▶

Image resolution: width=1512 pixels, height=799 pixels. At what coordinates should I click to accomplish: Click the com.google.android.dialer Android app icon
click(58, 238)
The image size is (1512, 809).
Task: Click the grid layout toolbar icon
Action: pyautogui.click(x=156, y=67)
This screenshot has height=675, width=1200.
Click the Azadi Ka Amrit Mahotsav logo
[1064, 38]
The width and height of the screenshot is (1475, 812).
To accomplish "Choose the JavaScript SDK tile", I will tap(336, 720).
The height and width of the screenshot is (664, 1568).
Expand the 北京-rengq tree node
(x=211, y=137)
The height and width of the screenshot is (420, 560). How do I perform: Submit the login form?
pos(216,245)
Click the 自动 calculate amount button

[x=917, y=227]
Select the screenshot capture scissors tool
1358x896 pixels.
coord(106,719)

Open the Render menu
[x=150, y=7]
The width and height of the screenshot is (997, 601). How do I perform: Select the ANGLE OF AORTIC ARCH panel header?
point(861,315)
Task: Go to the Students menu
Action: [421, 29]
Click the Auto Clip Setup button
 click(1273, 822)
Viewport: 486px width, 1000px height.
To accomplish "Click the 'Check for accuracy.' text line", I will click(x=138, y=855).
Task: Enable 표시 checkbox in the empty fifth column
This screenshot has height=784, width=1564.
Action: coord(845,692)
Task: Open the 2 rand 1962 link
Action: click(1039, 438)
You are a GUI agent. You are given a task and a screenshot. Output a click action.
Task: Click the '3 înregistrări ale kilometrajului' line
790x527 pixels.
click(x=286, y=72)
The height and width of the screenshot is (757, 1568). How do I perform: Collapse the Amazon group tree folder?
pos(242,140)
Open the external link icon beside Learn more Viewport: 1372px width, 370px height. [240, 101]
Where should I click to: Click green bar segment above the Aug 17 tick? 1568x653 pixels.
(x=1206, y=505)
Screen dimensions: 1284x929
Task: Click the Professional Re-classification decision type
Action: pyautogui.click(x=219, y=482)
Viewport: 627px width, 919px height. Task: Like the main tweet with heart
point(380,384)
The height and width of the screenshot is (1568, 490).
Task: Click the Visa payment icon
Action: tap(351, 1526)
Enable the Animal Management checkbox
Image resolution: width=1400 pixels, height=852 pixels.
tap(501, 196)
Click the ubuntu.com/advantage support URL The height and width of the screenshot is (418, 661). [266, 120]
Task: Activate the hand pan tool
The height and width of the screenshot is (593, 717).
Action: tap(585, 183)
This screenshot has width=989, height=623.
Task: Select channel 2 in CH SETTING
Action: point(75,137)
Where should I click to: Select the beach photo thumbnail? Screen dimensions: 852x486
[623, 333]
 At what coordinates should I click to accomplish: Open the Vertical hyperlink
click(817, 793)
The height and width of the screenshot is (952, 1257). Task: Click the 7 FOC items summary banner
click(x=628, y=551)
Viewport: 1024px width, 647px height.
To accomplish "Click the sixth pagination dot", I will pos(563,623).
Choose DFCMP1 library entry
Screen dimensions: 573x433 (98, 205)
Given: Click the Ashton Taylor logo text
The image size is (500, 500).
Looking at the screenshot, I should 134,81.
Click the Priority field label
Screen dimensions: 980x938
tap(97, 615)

◀

- **Description of the task**: Each line from the one holding "Task: Activate the hand pan tool" through the last line of the data is to be transcribed exactly, with nothing else added.

- **Expected output**:
Task: Activate the hand pan tool
The height and width of the screenshot is (593, 717).
Action: tap(585, 183)
This screenshot has width=989, height=623.
Task: Select channel 2 in CH SETTING
Action: point(75,137)
Where should I click to: Select the beach photo thumbnail? Screen dimensions: 852x486
[623, 333]
 At what coordinates should I click to accomplish: Open the Vertical hyperlink
click(817, 793)
The height and width of the screenshot is (952, 1257). Task: Click the 7 FOC items summary banner
click(x=628, y=551)
Viewport: 1024px width, 647px height.
To accomplish "Click the sixth pagination dot", I will pos(563,623).
Choose DFCMP1 library entry
Screen dimensions: 573x433 (98, 205)
Given: Click the Ashton Taylor logo text
The image size is (500, 500).
Looking at the screenshot, I should 134,81.
Click the Priority field label
Screen dimensions: 980x938
tap(97, 615)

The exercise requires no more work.